• **TASK BRIEF**
Your answer must consist solely of the line containing "Click the yellow dot" and each line after it through the end of the data, copied exactly.

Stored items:
^^^^^^^^

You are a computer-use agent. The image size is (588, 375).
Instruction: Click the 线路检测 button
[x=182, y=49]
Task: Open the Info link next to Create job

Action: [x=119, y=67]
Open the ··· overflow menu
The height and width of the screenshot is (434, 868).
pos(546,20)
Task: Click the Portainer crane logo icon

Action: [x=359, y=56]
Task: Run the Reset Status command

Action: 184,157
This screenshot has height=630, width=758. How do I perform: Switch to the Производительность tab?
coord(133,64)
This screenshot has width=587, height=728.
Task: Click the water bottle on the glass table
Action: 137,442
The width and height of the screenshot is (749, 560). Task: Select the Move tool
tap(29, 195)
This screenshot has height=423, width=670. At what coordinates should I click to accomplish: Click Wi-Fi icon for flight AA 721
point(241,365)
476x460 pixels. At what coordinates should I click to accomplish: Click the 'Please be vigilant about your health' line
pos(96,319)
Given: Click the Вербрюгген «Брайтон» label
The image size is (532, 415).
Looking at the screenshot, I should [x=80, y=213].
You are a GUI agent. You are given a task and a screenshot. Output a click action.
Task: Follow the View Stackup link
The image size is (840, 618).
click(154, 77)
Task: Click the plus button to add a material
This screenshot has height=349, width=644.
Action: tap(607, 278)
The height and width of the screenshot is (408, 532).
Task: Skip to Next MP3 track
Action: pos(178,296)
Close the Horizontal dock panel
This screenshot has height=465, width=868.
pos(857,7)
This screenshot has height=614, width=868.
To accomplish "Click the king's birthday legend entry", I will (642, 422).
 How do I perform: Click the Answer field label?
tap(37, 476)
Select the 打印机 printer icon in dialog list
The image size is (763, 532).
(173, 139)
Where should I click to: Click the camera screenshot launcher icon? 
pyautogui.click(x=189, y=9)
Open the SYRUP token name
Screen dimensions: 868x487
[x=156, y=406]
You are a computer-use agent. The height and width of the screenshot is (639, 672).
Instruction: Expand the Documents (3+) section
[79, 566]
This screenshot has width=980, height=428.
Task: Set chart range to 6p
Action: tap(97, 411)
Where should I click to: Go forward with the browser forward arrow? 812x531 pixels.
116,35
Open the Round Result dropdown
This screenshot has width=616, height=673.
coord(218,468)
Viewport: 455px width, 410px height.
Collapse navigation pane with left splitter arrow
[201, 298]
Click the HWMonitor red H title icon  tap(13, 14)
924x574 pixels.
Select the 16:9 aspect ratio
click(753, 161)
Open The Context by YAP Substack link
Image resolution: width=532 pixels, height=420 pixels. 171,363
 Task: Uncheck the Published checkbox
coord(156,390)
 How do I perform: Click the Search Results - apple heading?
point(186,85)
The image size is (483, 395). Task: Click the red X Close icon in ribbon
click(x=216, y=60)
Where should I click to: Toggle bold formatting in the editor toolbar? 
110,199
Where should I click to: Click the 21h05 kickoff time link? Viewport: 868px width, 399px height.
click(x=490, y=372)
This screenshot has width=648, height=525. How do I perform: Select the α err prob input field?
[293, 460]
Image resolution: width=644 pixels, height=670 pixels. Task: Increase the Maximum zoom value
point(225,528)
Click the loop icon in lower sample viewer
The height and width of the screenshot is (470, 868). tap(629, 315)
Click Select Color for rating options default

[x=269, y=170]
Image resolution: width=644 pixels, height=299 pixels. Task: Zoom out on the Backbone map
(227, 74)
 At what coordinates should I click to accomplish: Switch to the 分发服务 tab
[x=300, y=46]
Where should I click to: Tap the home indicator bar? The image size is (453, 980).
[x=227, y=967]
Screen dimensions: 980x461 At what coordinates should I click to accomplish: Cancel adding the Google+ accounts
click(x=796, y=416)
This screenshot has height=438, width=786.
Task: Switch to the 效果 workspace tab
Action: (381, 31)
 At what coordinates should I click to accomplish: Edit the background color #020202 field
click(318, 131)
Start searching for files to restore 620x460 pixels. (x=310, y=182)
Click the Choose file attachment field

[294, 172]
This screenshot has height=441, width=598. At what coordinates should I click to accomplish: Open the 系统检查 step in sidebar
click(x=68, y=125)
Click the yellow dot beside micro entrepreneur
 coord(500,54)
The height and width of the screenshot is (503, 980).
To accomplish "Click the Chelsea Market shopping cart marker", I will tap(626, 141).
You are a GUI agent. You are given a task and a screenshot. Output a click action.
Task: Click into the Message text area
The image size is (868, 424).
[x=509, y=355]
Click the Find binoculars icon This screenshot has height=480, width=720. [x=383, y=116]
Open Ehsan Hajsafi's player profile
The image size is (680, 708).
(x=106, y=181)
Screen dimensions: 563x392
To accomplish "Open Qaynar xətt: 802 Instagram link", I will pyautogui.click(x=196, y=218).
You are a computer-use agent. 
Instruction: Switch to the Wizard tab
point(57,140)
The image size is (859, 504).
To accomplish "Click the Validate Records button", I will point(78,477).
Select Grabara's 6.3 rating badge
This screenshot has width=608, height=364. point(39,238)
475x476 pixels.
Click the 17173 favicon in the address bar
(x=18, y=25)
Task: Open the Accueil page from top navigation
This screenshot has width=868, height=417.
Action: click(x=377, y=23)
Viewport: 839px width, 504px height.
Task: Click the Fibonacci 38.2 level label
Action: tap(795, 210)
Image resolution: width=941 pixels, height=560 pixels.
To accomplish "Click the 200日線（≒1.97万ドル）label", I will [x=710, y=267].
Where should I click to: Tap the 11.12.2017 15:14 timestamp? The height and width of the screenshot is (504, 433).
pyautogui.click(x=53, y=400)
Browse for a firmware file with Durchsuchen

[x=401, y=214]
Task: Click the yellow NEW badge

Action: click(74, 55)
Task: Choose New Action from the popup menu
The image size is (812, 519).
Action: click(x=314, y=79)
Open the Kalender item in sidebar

^^^^^^^^

• **TASK RESPONSE**
Click the yellow dot beside micro entrepreneur
 coord(500,54)
The height and width of the screenshot is (503, 980).
To accomplish "Click the Chelsea Market shopping cart marker", I will tap(626, 141).
You are a GUI agent. You are given a task and a screenshot. Output a click action.
Task: Click into the Message text area
The image size is (868, 424).
[x=509, y=355]
Click the Find binoculars icon This screenshot has height=480, width=720. [x=383, y=116]
Open Ehsan Hajsafi's player profile
The image size is (680, 708).
(x=106, y=181)
Screen dimensions: 563x392
To accomplish "Open Qaynar xətt: 802 Instagram link", I will pyautogui.click(x=196, y=218).
You are a computer-use agent. 
Instruction: Switch to the Wizard tab
point(57,140)
The image size is (859, 504).
To accomplish "Click the Validate Records button", I will point(78,477).
Select Grabara's 6.3 rating badge
This screenshot has width=608, height=364. point(39,238)
475x476 pixels.
Click the 17173 favicon in the address bar
(x=18, y=25)
Task: Open the Accueil page from top navigation
This screenshot has width=868, height=417.
Action: click(x=377, y=23)
Viewport: 839px width, 504px height.
Task: Click the Fibonacci 38.2 level label
Action: tap(795, 210)
Image resolution: width=941 pixels, height=560 pixels.
To accomplish "Click the 200日線（≒1.97万ドル）label", I will [x=710, y=267].
Where should I click to: Tap the 11.12.2017 15:14 timestamp? The height and width of the screenshot is (504, 433).
pyautogui.click(x=53, y=400)
Browse for a firmware file with Durchsuchen

[x=401, y=214]
Task: Click the yellow NEW badge

Action: click(74, 55)
Task: Choose New Action from the popup menu
The image size is (812, 519).
Action: click(x=314, y=79)
Open the Kalender item in sidebar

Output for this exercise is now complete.